SEÇİM SİSTEMİNİN GÜVENİRLİĞİ

Erkam Tufam yurtdışında yaşayan bir gazeteci.

Niye yurtdışında, nasıl çıkmış gibi sorular beni ilgilendirmiyor.

Bir yazımda vurgulamıştım; ‘ben söze bakarım’!

O kişinin söylediklerinin ne kadarı benim ‘akıl süzgeci’mden geçiyor, ben ona bakarım.

Kaldı ki, kendi bilgi alanı dışındaki somut verileri yadsımak ya da küçümsemek gibi bir tutumun, ‘ideolojik saplantı’dan başka bir şey olmayacağını söylemek bile fazladır diyenlerdenim.

Erkam Tufan, « Seçim sonuçları nasıl değiştirilecek ? İşte sistemin açıkları » başlıklı videosunda, bir ‘bilişim uzmanı’na Türkiye’deki ‘Seçim sistemi’nin açıklarını sorgulatıyor.

Bilişim uzmanının bu ‘seçim sistemi’nin açıkları konusunda ileri sürdüğü görüşler gerçekten dudak uçuklatacak boyutlarda.

Uzun süredir, bu ‘seçim sistemi’nin güvenilmezliği konusunda ileri sürülen kuşkuları duyuyorduk.

Ancak Erkam Tufam’ın konuğu olan ‘bilişim uzmanı’nın saptamaları öylesine somut, öylesine informatik kurallar bağlamında ve öylesine ‘yolsuzluğa açık’ idi ki, kendi payıma söylenenlere inanmazlık edemezdim.

Kuşkusuz ayrıntısına girecek değilim.

Nitekim, gerek ‘seçmen listeleri’, gerek ‘kullanılan oy sayısı’ ve gerekse ‘sonuçlar’ın değiştirilebileceği konularında, bu ‘sistem’in, ‘sandığı kuran’lar tarafından kolayca yönlendirilebileceği gösteriliyordu.

Ben daha çok, bu ‘hile’ oranının, sonuçlar üzerinde %2 ile %10 aralağında olabileceği üzerinde durmak istiyorum.

Bu hile oranının büyüklüğü ise, bu oranın dışarıdan denetim gücüne bağlı olarak düşürülebilmesine bağlı imiş.

Yani ‘muhalefet’, seçmen listelerinden başlayarak, sandık sonuçları ve sistemin nihai çıktılarına değin her şeyi denetim altında yürütse bile, sistemin yazılımından gelen %2-3’lük bir ‘denetlenemez hile’ oranı varmış.

Eğer denetim gereği gibi yapılamaz ise, bu oran %10’lara değin çıkabilirmiş.

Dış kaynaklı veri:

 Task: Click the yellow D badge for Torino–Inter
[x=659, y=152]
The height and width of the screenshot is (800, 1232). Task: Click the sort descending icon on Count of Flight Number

Tam da bu nedenle, muhalefet sözcülerinin bile, kazanmak için büyük fark atmak gerekir demelerinin gerekçesi böylece anlaşılabiliyor.

Yani onlar da ‘sistem’in açıklarını biliyorlarmış denilebilir.

Ancak burada sistemin teknik açıklarını tartışacak değilim.

Ben daha çok, örneğin Muharrem İnce’nin aday olması halinde alacağı %2-3lük oy oranı üzerinde durmak istiyorum.

İlk bakışta, sistemden gelen %3’lük oy kaybı ile Muharrem İnce’nin %3’lük oyu, muhalefetin ilk turda kazanmasına engel olabilir denilebilir.

Bununla birlikte, muhalefetin kolayı seçip Muharrem İnce ile uğraşmak yerine, sistemdeki açıkları kapatmaya çaba göstermesinin çok daha yararlı olacağını düşünüyorum.

Çünkü, eğer sistemin hilesi ne kadar çok engellenebilirse, ikinci turda olsa bile muhalefetin kazanması mümkün olabilecektir.

Ancak Muharrem İnce’nin olası %3’lük oy oranı, seçimden sonra muhalefetin %3’lük yeni bir ‘sorun’u olacağı anlamına geliyor.

Çünkü, bu kişi ve partisinin bir ‘sorun’dan başka birşey olmadığı artık ortaya çıkmış bulunmaktadır.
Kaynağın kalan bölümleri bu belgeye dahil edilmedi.